Even if you haven’t come across the term, you have almost certainly faced the agony of dealing with flaky tests if you are a tester.  

But what exactly are flaky tests, and why are they such a drain on testers’ time, effort, and resources?

What is a flaky test?

Essentially, a flake test produces a non-deterministic outcome. You run the same test, with the same code, multiple times in the same environment – and it will sometimes pass and sometimes fail. 

Sounds a bit ridiculous, doesn’t it? The same test throws up different results when run multiple times in the same environment. You cannot conclude if the test has passed or failed. 

The Exasperating Impact of Flaky Tests

Obviously, flaky tests waste time by triggering build failures. If you cannot declare a test passed or failed, you cannot move forward or backward with that code.

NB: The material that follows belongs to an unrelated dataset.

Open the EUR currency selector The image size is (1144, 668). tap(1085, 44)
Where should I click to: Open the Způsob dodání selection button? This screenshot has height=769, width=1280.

This brings the dev pipeline to a screeching halt. 

Often these scenarios leave engineers to keep rerunning tests and try to identify a cause. But the time spent trying to figure out the fallacies in a single test holds all CI changes hostage and needlessly delays software delivery. 

Flaky tests are difficult to debug because they are difficult to reproduce. Additionally, these failures don’t always indicate the presence of a bug. But they can’t be ignored, which leads to wasting dev time. 

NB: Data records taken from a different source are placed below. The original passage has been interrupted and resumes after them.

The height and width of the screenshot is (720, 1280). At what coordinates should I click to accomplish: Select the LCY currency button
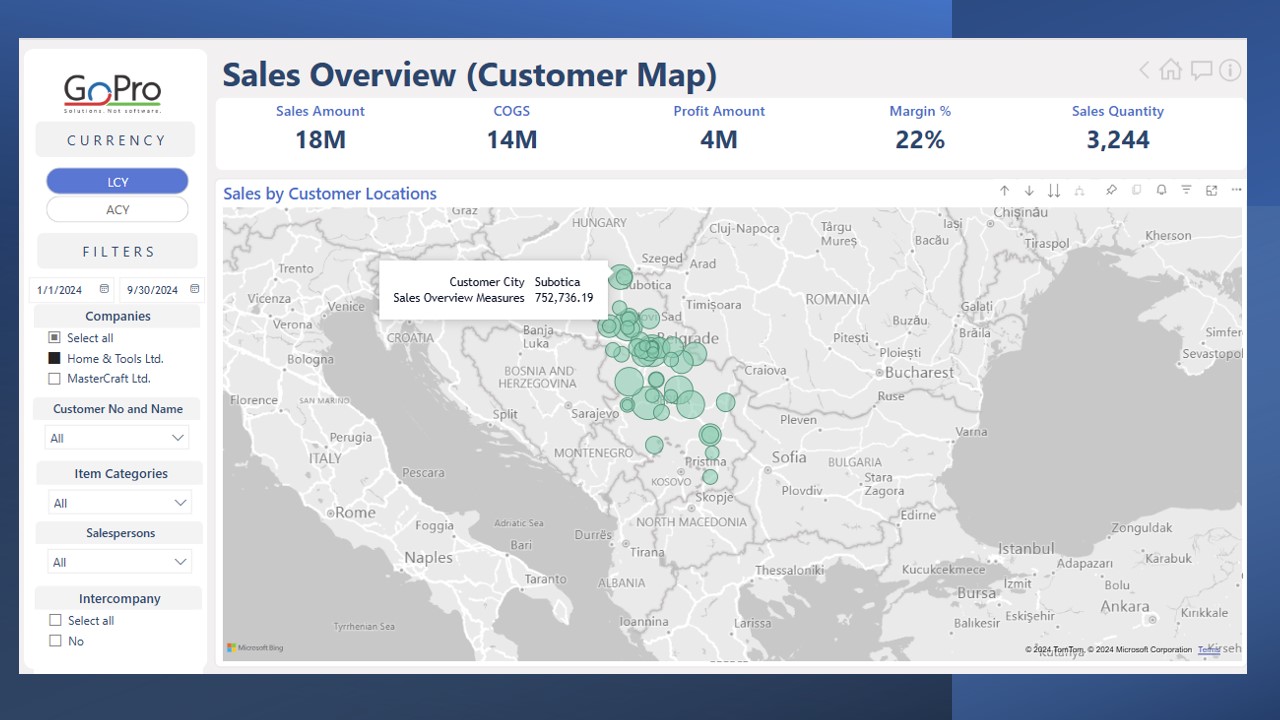pos(117,182)
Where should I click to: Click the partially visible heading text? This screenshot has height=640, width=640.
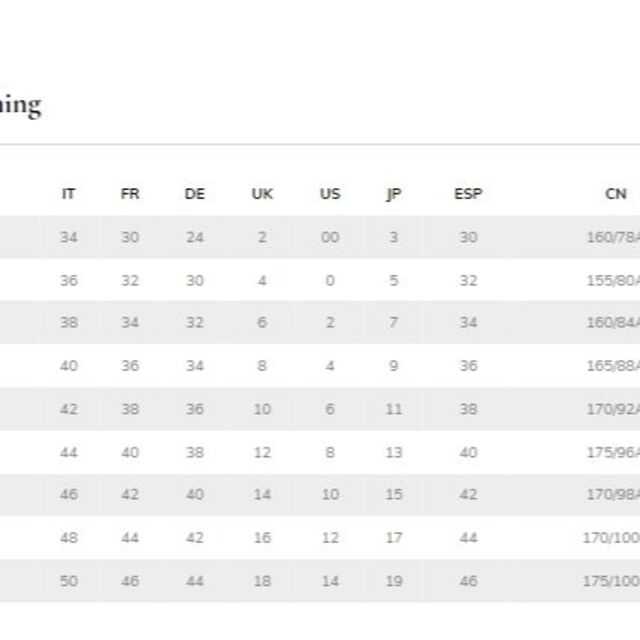20,106

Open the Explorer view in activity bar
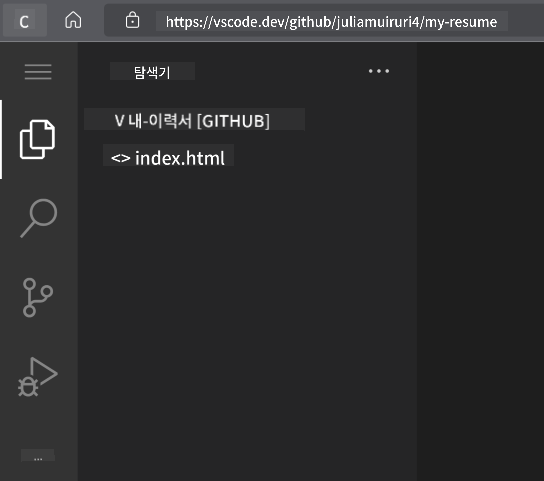click(37, 140)
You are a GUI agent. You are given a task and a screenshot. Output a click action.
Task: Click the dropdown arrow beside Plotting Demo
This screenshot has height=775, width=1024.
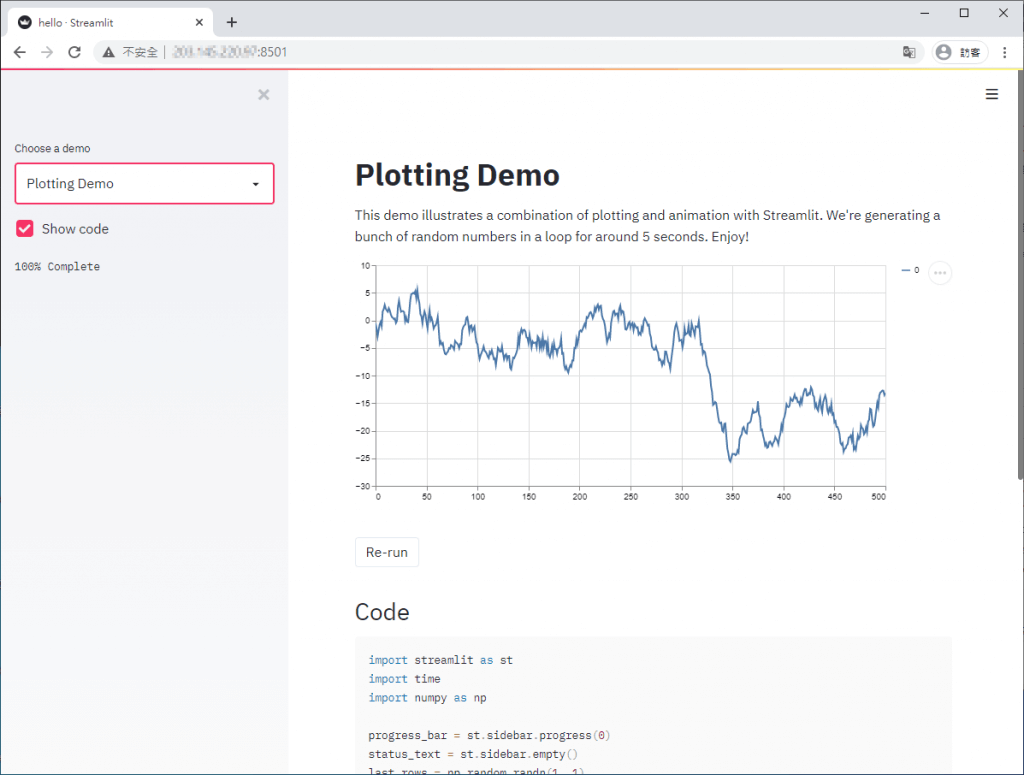coord(256,185)
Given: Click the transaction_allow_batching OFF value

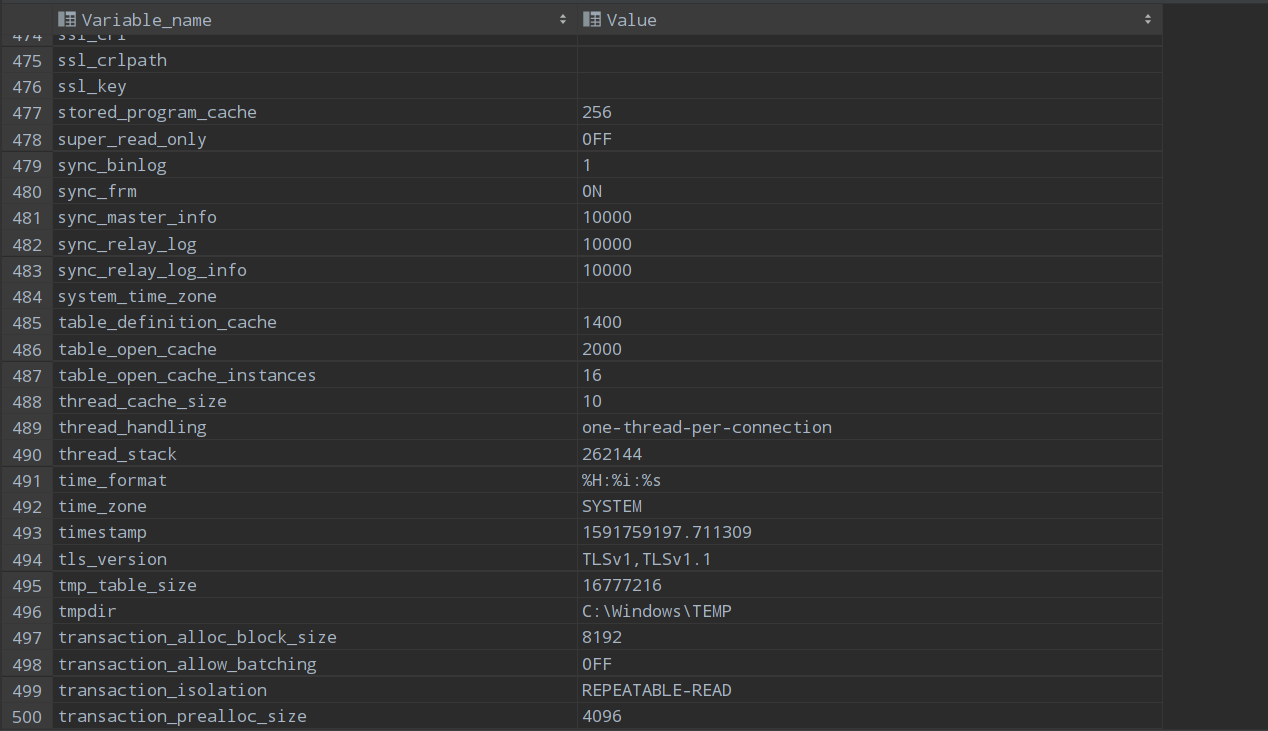Looking at the screenshot, I should [x=597, y=664].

On top of that, if your pipeline runs regression tests before each commit, a flaky test leads to further delay as the flaws can appear to be related to commits, even if that is not the case. 

Let’s look at the effect of flake tests on a macro level with an example. 

The success of a test suite depends on all the tests running within it. Even the most positive pass rates may be misleading, given the presence of flaky tests. 

Let’s say your test suite comprises 300 tests, each with a fail rate of 0.5%. The pass rate for each test is 99.5%. While this may sound great, apply that across the entire suite by raising the pass rate by the total number of tests. Therefore the test suite pass rate in this case is:

(99.5%)^300 = 22.23%

Now, we see that the complete test suite is passing less than 25% of the time. When you use the same formula with a test suite comprising 400 tests, the pass rate drops to 13.5%. A suite with 500 tests pushes the pass rate down to 8%. 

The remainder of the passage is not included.